I'm doing this problem from Carol Ash's The Probability Tutoring Book
Let $X_1, X_2, ... , X_7$ be iid and have common density $f(x)$ and common distribution $F(x)$. Find the probability that the largest is less than 9 and the second largest is less than 5
My attempt:
We want $P(\max \leq 9 \cap \text{2nd largest} \leq 5)$
$$P(\max \leq 9 \cap \text{2nd largest} \leq 5) = 7P(\text{max} \leq 9 )P(\text{2nd largest} \leq 5)^6 \\= 7F(9)F(5)^6$$
My reasoning:
The $7$ comes from choosing 1 of the 7 to be the max
The first equality comes from independence and the second comes from the definition of the CDF.

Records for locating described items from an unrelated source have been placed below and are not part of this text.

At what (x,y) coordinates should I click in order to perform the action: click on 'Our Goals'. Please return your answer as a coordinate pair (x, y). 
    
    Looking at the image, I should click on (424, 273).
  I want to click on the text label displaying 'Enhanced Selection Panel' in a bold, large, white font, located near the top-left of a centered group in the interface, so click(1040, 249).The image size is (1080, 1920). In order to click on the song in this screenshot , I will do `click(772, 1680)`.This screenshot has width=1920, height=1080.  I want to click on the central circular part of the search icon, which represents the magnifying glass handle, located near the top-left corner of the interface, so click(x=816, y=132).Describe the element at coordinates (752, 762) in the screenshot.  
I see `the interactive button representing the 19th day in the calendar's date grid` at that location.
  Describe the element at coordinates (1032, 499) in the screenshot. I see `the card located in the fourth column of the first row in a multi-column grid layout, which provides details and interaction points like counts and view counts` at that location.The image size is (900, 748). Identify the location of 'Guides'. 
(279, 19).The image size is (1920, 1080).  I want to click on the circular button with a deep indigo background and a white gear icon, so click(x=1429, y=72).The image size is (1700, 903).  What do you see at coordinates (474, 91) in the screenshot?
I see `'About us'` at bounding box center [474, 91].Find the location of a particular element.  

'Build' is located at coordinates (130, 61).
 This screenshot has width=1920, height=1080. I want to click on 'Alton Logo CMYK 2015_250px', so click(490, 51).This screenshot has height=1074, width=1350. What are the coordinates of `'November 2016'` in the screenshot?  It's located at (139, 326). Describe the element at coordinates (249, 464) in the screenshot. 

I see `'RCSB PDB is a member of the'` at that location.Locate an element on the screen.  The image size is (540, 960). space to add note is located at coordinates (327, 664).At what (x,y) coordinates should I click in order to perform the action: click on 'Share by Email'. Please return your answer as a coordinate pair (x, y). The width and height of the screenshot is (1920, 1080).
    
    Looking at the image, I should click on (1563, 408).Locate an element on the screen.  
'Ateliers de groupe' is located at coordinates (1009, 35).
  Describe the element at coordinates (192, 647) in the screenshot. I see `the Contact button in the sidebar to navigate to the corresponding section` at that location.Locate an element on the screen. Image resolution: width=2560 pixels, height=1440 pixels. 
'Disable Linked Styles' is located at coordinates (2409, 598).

However according to the back of the book the answer is $$F(5)^7 + 7(F(9) - F(5))(F(5))^6$$
Thir answer makes sense to me, but I don't know why my answer is wrong(logically it makes sense to me). The way their answer works (I believe) is they did
$$P(\text{all} \leq 5) + P(\text{1 X between 5 and 9 while the rest are less than 5}) $$
Where is my reasoning wrong? I choose one X to be anything less than $9$ and the others are less than $5$
That's the intuitive approach. It matches the integration result:
$$\begin{align}f_{\small X_{(6)},X_{(7)}}(y,z) &= \dfrac{7!}{5!} F(y)^5 f(y) f(z)\\[4ex] F_{\small X_{(6)},X_{(7)}}(y,z)&=\dfrac {7!}{5!}\int_{-\infty}^{5}\int_y^9 F(y)^5f(y)f(z)\mathrm d z\mathrm d y\\&=42\int_{-\infty}^5 F(y)^5f(y)(F(9)-F(y))\mathrm d y\\&=42\int_0^{F(5)} x^5 (F(9)-x)\mathrm d x&&{x=F(y)\\ \mathrm d x=f(y)\mathrm d y}\\&=\int_0^{F(5)} 7\cdot 6 x^5 F(9)- 6\cdot 7x ^6~\mathrm d x\\[1ex] &= 7 F(5)^6 F(9)-6F(5)^7 \\[3ex]&= F(5)^7 -7(F(9)-F(5))F(5)^6\end{align}$$
Which are "the others" when they are in the same category?
The constants in the expression derive from counting distinct arrangements. When the one you choose is less than 5 it becomes indistinguishable from the other six described that way. So you must partition the events between "all are birds of a feather" and "one stands out from the crowd" to properly account for this.
$$P\left(\bigcap_{i}\{X_i \leqslant 5\}\right) + P\left(\bigcup_j \left(\{5<X_j\leqslant 9\}\cap\bigcap_{i\neq j}\{X_i\leqslant 5\}\right)\right)\\{\huge=}\\ \mathsf P(X_1\leqslant 5)^7+ 7\mathsf P(5<X_1\leqslant 9)\mathsf P(X_2\leqslant 5)^6\\{\huge=}\\ F(5)^7-7\,(F(9)-F(5))\,F(5)^6 $$